2) Assurer une implication régulière de tous les acteurs au cours du projet PLM
Susciter l’engagement des équipes entraîne une meilleure acceptation du PLM. Les métiers doivent se sentir impliqués dès le début du projet. Concrètement, ils sont sollicités lors de :
- l’expression des besoins autour de la gestion des données produit ;
- la recette qui peut impliquer plusieurs acteurs pour des tests transverses ;
- la formation à l’outil pour acquérir les connaissances nécessaires à son utilisation.
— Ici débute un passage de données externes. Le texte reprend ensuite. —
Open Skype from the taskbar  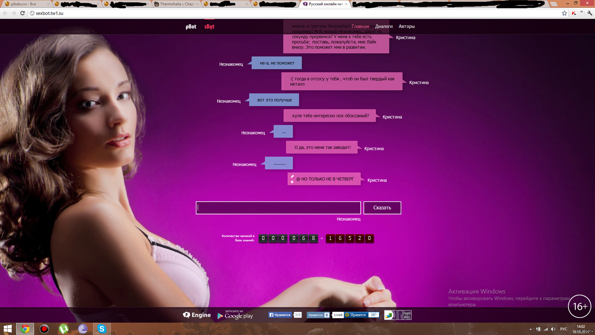coord(102,329)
La communication doit cependant se maintenir tout au long du projet. Les métiers doivent pouvoir suivre l’avancement du projet PLM. Pour ce faire il est recommandé :
- d’établir des jalons rapprochés pour plus de dynamisme ;
- de donner de la visibilité sur les quick wins pour asseoir la légitimité du PLM ;
- de prévoir un espace pour poser des questions et d’y répondre au fur et à mesure.
6. Penser la gouvernance du « RUN » du projet PLM
Une fois le projet déployé, l’entreprise entre dans la phase dite du « RUN ». La solution est désormais en fonctionnement courant. Se déroulent alors les activités liées à la gestion, à la maintenance et à l’évolution du PLM. Établir la gouvernance du RUN permet au PLM de continuer d’apporter de la valeur à l’entreprise sur le long terme.
Cette gouvernance se compose d’un comité qui représente les différents métiers de l’entreprise. Elle a pour fonction de :
- garantir le respect des processus métier ;
- arbitrer l’évolution de ces processus ainsi que toute demande d’évolution ;
- établir si nécessaire des critères de priorisation du traitement des incidents.
La gouvernance doit disposer de l’autorité nécessaire pour mettre d’accord les métiers ou les entités. Elle assure l’efficacité constante de la plateforme PLM.
La réussite d’un projet PLM est loin de reposer sur le seul choix de la solution technique. De la sécurisation des processus jusqu’à la gouvernance du RUN, plusieurs facteurs entrent en ligne de compte. Tant opérationnels que stratégiques, ils contribuent à faire le succès d’un projet PLM. Celui-ci libère alors son plein potentiel pour optimiser la gestion des données produit d’une entreprise.